### Exercise
The full text of the records below, minus any pictures, should be given back word for word.

### Data extracts
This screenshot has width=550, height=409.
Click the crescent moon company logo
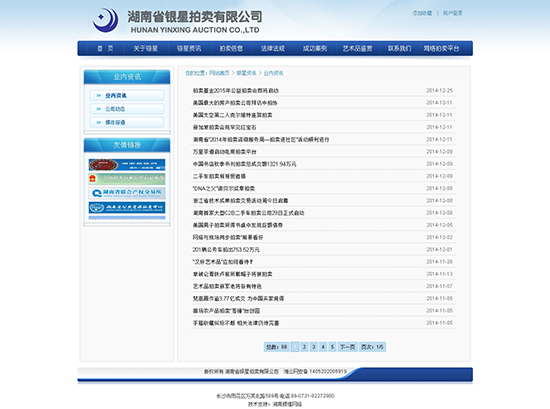pyautogui.click(x=105, y=20)
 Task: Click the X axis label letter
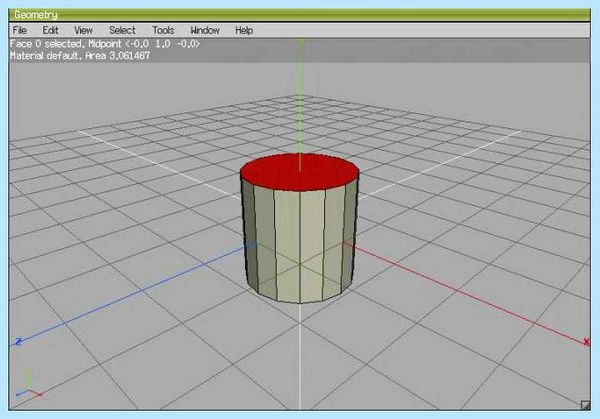[x=586, y=342]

### Result
This screenshot has width=550, height=409.
Click the crescent moon company logo
pyautogui.click(x=105, y=20)
 Task: Click the X axis label letter
[x=586, y=342]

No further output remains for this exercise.